Is China heading for a total collapse: political, economic and demographic?
Conventional wisdom says no way. It boasts a massive military and an iron grip on its people, and owns a whopping $870 billion in U.S. debt.
What’s more, American consumers are addicted to its goods. Apple makes its smartphones there. Take a look at the clothes in your closet. Where are they made these days? Thought so.
While that’s no recipe for demise, some people would argue that China will soon be hanging on by a thread. That includes geopolitical analyst Peter Zeihan, whose new forecast makes a case few would otherwise consider.
Zeihan raised eyebrows in a January interview with Joe Rogan, in which he predicted the People’s Republic would collapse in 10 years. Rogan, though no stranger to controversy, was taken aback.
Whether it’s stuff of astute analysis or souped-up hype — dire predictions can raise a pundit’s profile and Rogan’s ratings, after all — economists and international political analysts have begun to debate China’s future. Front and center is whether its trade and family-planning policies have undermined the goal of sharing the world’s economic stage with the United States.

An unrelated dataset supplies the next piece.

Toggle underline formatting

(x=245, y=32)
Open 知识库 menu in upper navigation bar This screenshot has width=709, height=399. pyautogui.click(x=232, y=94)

Whatever their stance or opinion of Zeihan, many analysts agree that a Chinese collapse would trigger unprecedented global volatility and a massive rebalancing of the world order. Many trends must expand or even explode for China to realize Zeihan’s predicted fate, but with so much at stake, it’s worth reviewing the numbers.
The 9.9% erosion: China’s struggling economy
From multiple and significant angles, China’s economy is under heavy strain. In particular, the nation has experienced rare civil unrest due to its strict zero-COVID-19 policy, which locked down vast sections of the economy, lowered industrial output and curbed consumer spending.

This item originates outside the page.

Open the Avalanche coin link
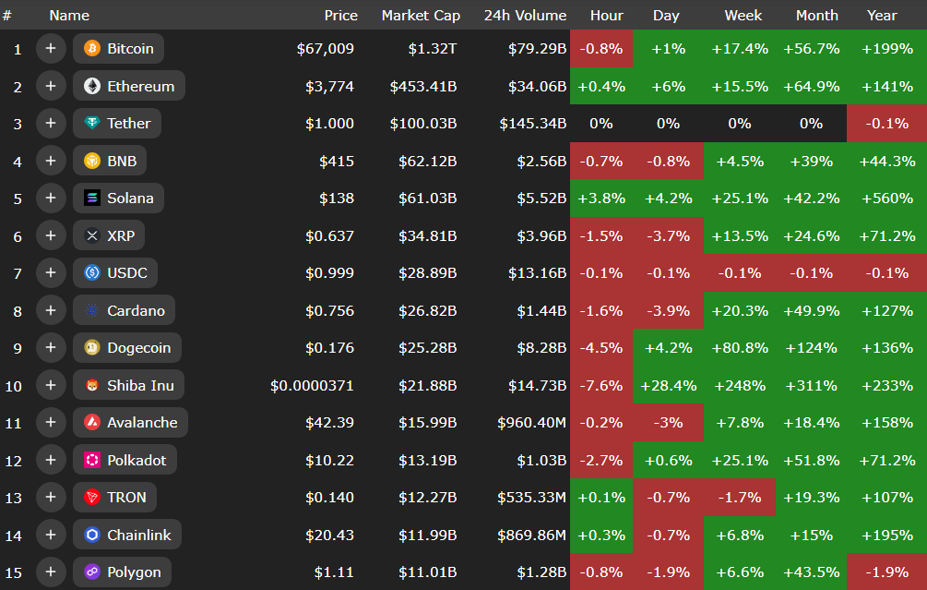The image size is (927, 590). coord(142,423)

Some important metrics offer evidence of an economic contraction. The country’s exports dropped 9.9% in December 2022, while a slowdown in growth also weighs on the country’s outlook. That latter, experts say, stemmed from the nation’s excessive investment in metals like steel and aluminum.
You could take the export drop with a grain of salt, though. Steep inflation in the U.S., Europe and elsewhere has moved consumers to tighten their belts. So far, there’s no evidence to support another nation taking China’s place as a dominant source of cheap goods.
That noted, the nation’s debt has risen rapidly over the past decade, particularly among state-owned enterprises and local governments. That could hinder China’s ability to limit future economic shocks. What’s more, ongoing trade tensions with the U.S. and other countries have added to the uncertainty.